If you un-pbo the sounds.pbo, you can find all the in-game music, sound fx, and voice files. The music and sound fx files have logical names, and are easy to browse to find the one you want (i.e., birdsing_01, crickets_01, etc.).
Unfortunately, the voice file names give no clue to their contents: Examples:
UNIV_r30 <-- "Cover us!" (little denotes radio voice)
UNIV_v01 <-- "Get out of here!" (little v denotes a non-radio voice)
Under the Missions directory within the unpacked Sounds PBO directory, there are nine folders, with same sound files repeated but by different voice actors (BRIAN, DAN, DUSAN, HOWARD, JEFF, MATTHEW, RPOERTPOLO, RUSSEL, RYAN). This is cool, because we now know that the dialogue "Cover us!" is the same file name "UNIV_r30" under each voice actor. This will reduce the effort necessary to catalog these canned voice files.

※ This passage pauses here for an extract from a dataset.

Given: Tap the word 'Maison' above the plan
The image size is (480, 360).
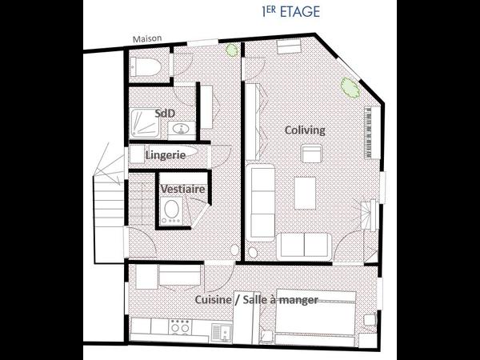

There are also mission specific dialog voice files that would all have to be cataloged separately. Examples:
M01r01.ogg <-- "Echo this is crossroad. The convoy is approaching. Eliminate as many infantry as you can and disappear." M01 is for Mission 1, little r is radio, 01 is first radio voice file in first mission.
TRr02.ogg <-- "Return to your task, or you will be charged!". TR is Training mission, little r is radio, 02 is second voice file used in mission.
If I get time, maybe I will work on cataloging some of this, but no promises.
Has anybody started this already somewhere else?